The internet revolution in China saw companies design products and services to solve social issues in the world’s second-largest economy. Now, businesses are working to innovate in more hardcore technological areas such as artificial intelligence, according to a leading investor.
William Bao Bean, general partner at early stage venture capital firm SOSV, said at a panel at the Singapore Week of Innovation and Technology that significant sums of money were flowing into AI.
“So the last 15 years, entrepreneurs and [venture capitalists], like us, have been investing in companies that solve basic problems,” he said, adding most of the problems today are solved “pretty well” in the country.
Currently, China is a “lot more like the U.S., where, in order to make an impact, you have to have a revolution in tech,” Bao Bean said. “So you’re seeing massive amounts of money going into AI.”
Global consulting firm KPMG said in January that China set a record high in terms of VC investments in 2016, despite a global slowdown in the field. The firm said the strong performance was expected to continue as AI becoming a stronger focus for investors.
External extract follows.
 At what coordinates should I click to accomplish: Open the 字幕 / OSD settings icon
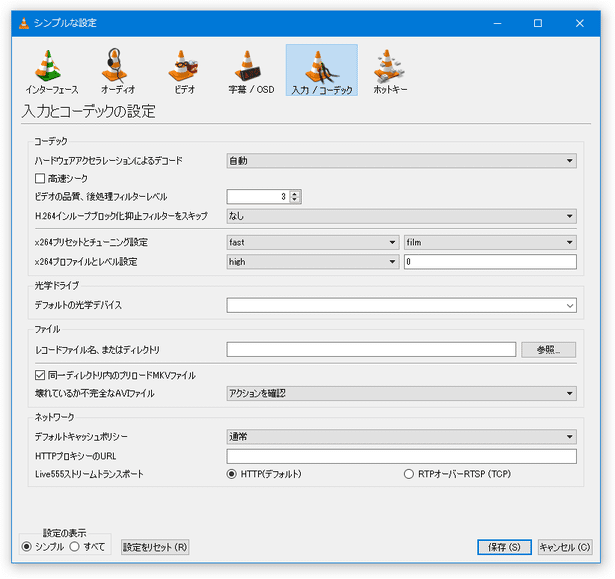250,67
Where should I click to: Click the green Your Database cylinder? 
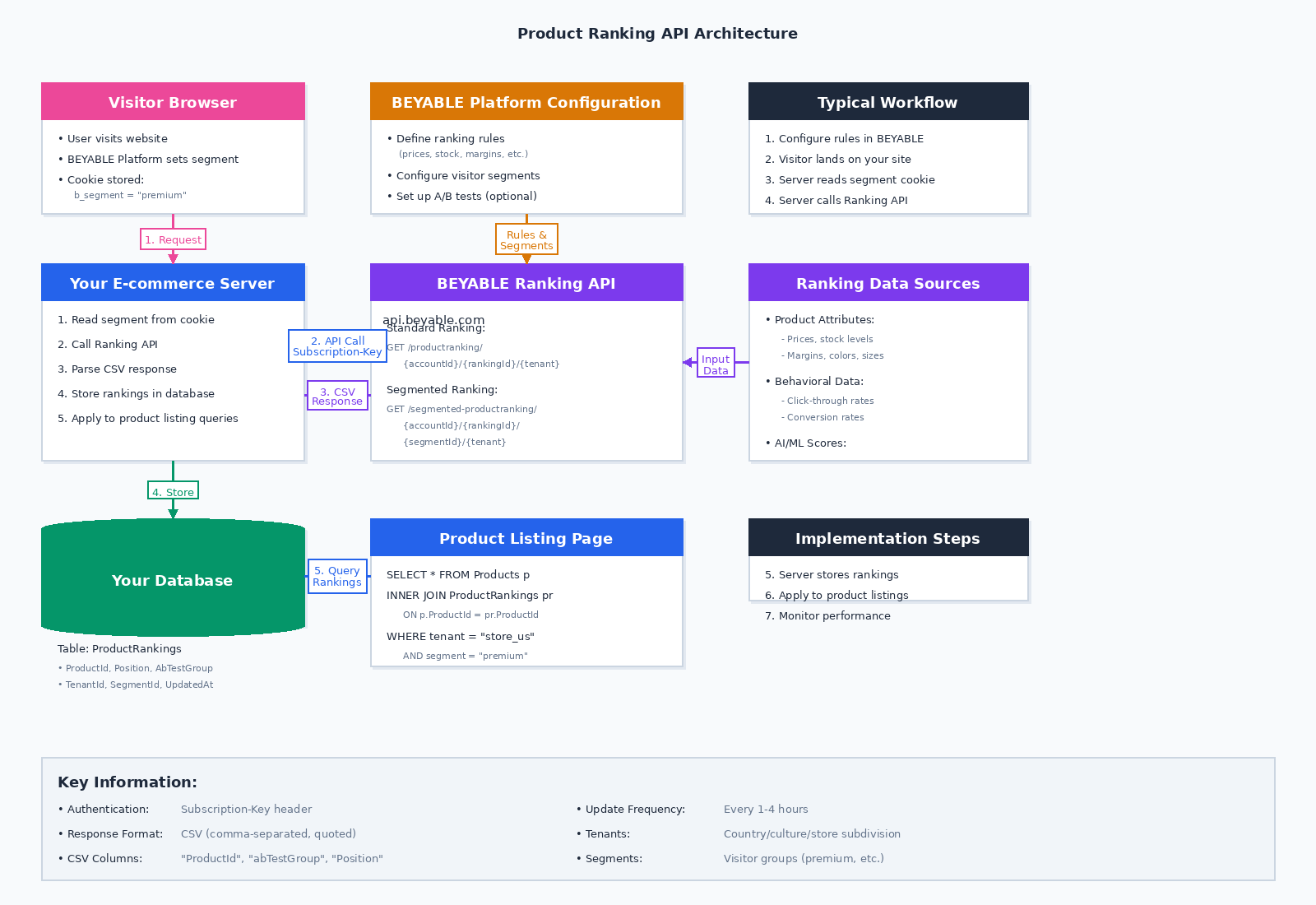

In July, China’s State Council issued guidelines on developing AI inside the country and set a goal of becoming a global innovation center for the technology by 2030.
Earlier this month, investment bank Goldman Sachs issued a reportsaying China has emerged as a major global contender in using AI to drive economic progress. Goldman identified four key areas for China in which development is needed to create value in AI. They are: talent, data, infrastructure and computing power.
China not only has a vast population but a majority of the people have some form of access to the internet.
Some of the companies to watch out for in China’s drive for AI, according to Goldman, are the big three internet giants — Baidu, Alibaba and Tencent. Others include ride-hailing company Didi Chuxing, on-demand services provider Meituan-Dianping and speech and language recognition firm iFlytek.
At SOSV, Bao Bean is also the managing director of a Shanghai-based accelerator program called Chinaccelerator that helps global start-ups enter the Chinese market and Chinese firms go abroad.
The big problem Chinese start-ups face at the moment, he said, is user acquisition due to the fact that so much of the market is dominated by a very small number of companies.
“Unless you ally yourself with one of the big players, no one will ever see your product,” Bao Bean said.
In most tech sectors in China, investors tend to bet on two-to-three dominant players. Often, some of those start-ups merge to capture the majority of the market. For example, in the ride-hailing sector, the merger between two of the top start-ups resulted in the creation of Didi Chuxing, which currently dominates the market.
Bao Bean also said at a newspaper on Monday afternoon that start-ups planning to enter the Chinese market needed to rethink their products and services.
“If you want to come to China … you have to understand what is your unfair advantage coming out and do you solve a problem for that local market,” he said. “Because your product, generally, from the U.S. is not going to work very well in China … it needs to be changed.”